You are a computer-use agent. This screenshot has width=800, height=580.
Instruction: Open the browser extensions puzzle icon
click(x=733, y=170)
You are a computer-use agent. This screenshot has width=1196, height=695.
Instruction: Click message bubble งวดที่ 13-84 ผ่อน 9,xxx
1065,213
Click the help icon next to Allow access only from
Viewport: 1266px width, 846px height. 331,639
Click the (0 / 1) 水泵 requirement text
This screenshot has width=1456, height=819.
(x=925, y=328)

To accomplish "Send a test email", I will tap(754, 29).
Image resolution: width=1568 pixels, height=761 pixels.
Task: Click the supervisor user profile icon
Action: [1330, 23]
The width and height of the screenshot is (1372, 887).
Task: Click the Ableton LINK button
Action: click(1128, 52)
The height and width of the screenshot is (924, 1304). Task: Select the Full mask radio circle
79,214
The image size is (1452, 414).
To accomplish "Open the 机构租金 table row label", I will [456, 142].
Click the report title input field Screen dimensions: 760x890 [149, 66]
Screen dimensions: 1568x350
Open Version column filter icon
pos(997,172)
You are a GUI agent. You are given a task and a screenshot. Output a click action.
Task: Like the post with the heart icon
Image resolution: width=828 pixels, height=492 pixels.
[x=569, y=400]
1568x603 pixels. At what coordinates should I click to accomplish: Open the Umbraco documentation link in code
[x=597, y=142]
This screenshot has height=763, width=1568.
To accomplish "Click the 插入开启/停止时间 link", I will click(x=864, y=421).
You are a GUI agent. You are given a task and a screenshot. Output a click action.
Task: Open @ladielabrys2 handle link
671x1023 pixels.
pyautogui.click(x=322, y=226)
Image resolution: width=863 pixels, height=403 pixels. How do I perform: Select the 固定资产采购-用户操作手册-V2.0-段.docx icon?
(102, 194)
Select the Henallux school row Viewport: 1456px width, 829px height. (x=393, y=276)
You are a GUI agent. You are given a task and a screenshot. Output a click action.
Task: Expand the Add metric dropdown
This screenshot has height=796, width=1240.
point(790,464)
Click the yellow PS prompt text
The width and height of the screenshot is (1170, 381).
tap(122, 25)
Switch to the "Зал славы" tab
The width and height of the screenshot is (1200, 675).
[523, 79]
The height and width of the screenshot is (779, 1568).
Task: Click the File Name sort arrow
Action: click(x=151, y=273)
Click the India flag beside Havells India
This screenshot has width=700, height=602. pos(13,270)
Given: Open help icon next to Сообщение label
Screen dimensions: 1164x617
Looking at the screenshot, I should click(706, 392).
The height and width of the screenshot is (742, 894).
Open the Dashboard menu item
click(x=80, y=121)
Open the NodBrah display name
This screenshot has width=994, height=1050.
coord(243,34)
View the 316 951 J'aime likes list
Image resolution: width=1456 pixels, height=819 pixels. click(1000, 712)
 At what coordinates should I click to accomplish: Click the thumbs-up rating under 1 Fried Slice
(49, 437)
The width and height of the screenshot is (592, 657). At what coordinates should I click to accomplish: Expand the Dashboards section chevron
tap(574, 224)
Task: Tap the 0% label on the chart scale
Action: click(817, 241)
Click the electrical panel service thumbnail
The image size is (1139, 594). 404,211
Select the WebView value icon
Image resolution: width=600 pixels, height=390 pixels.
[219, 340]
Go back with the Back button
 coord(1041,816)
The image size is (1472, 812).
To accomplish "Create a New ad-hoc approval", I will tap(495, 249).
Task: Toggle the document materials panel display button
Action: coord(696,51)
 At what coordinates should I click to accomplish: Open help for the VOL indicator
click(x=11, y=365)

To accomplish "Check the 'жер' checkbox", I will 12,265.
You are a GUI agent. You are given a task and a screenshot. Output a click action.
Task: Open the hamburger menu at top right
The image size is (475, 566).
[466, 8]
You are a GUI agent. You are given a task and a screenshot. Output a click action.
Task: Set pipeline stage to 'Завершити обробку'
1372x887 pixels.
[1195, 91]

***

▶ What to work on: Give back the whole listing above. Keep every character the same.

▶ Answer to this exercise:
You are a computer-use agent. This screenshot has width=800, height=580.
Instruction: Open the browser extensions puzzle icon
click(x=733, y=170)
You are a computer-use agent. This screenshot has width=1196, height=695.
Instruction: Click message bubble งวดที่ 13-84 ผ่อน 9,xxx
1065,213
Click the help icon next to Allow access only from
Viewport: 1266px width, 846px height. 331,639
Click the (0 / 1) 水泵 requirement text
This screenshot has width=1456, height=819.
(x=925, y=328)

To accomplish "Send a test email", I will tap(754, 29).
Image resolution: width=1568 pixels, height=761 pixels.
Task: Click the supervisor user profile icon
Action: [1330, 23]
The width and height of the screenshot is (1372, 887).
Task: Click the Ableton LINK button
Action: click(1128, 52)
The height and width of the screenshot is (924, 1304). Task: Select the Full mask radio circle
79,214
The image size is (1452, 414).
To accomplish "Open the 机构租金 table row label", I will [456, 142].
Click the report title input field Screen dimensions: 760x890 [149, 66]
Screen dimensions: 1568x350
Open Version column filter icon
pos(997,172)
You are a GUI agent. You are given a task and a screenshot. Output a click action.
Task: Like the post with the heart icon
Image resolution: width=828 pixels, height=492 pixels.
[x=569, y=400]
1568x603 pixels. At what coordinates should I click to accomplish: Open the Umbraco documentation link in code
[x=597, y=142]
This screenshot has height=763, width=1568.
To accomplish "Click the 插入开启/停止时间 link", I will click(x=864, y=421).
You are a GUI agent. You are given a task and a screenshot. Output a click action.
Task: Open @ladielabrys2 handle link
671x1023 pixels.
pyautogui.click(x=322, y=226)
Image resolution: width=863 pixels, height=403 pixels. How do I perform: Select the 固定资产采购-用户操作手册-V2.0-段.docx icon?
(102, 194)
Select the Henallux school row Viewport: 1456px width, 829px height. (x=393, y=276)
You are a GUI agent. You are given a task and a screenshot. Output a click action.
Task: Expand the Add metric dropdown
This screenshot has height=796, width=1240.
point(790,464)
Click the yellow PS prompt text
The width and height of the screenshot is (1170, 381).
tap(122, 25)
Switch to the "Зал славы" tab
The width and height of the screenshot is (1200, 675).
[523, 79]
The height and width of the screenshot is (779, 1568).
Task: Click the File Name sort arrow
Action: click(x=151, y=273)
Click the India flag beside Havells India
This screenshot has width=700, height=602. pos(13,270)
Given: Open help icon next to Сообщение label
Screen dimensions: 1164x617
Looking at the screenshot, I should click(706, 392).
The height and width of the screenshot is (742, 894).
Open the Dashboard menu item
click(x=80, y=121)
Open the NodBrah display name
This screenshot has width=994, height=1050.
coord(243,34)
View the 316 951 J'aime likes list
Image resolution: width=1456 pixels, height=819 pixels. click(1000, 712)
 At what coordinates should I click to accomplish: Click the thumbs-up rating under 1 Fried Slice
(49, 437)
The width and height of the screenshot is (592, 657). At what coordinates should I click to accomplish: Expand the Dashboards section chevron
tap(574, 224)
Task: Tap the 0% label on the chart scale
Action: click(817, 241)
Click the electrical panel service thumbnail
The image size is (1139, 594). 404,211
Select the WebView value icon
Image resolution: width=600 pixels, height=390 pixels.
[219, 340]
Go back with the Back button
 coord(1041,816)
The image size is (1472, 812).
To accomplish "Create a New ad-hoc approval", I will tap(495, 249).
Task: Toggle the document materials panel display button
Action: coord(696,51)
 At what coordinates should I click to accomplish: Open help for the VOL indicator
click(x=11, y=365)

To accomplish "Check the 'жер' checkbox", I will 12,265.
You are a GUI agent. You are given a task and a screenshot. Output a click action.
Task: Open the hamburger menu at top right
The image size is (475, 566).
[466, 8]
You are a GUI agent. You are given a task and a screenshot. Output a click action.
Task: Set pipeline stage to 'Завершити обробку'
1372x887 pixels.
[1195, 91]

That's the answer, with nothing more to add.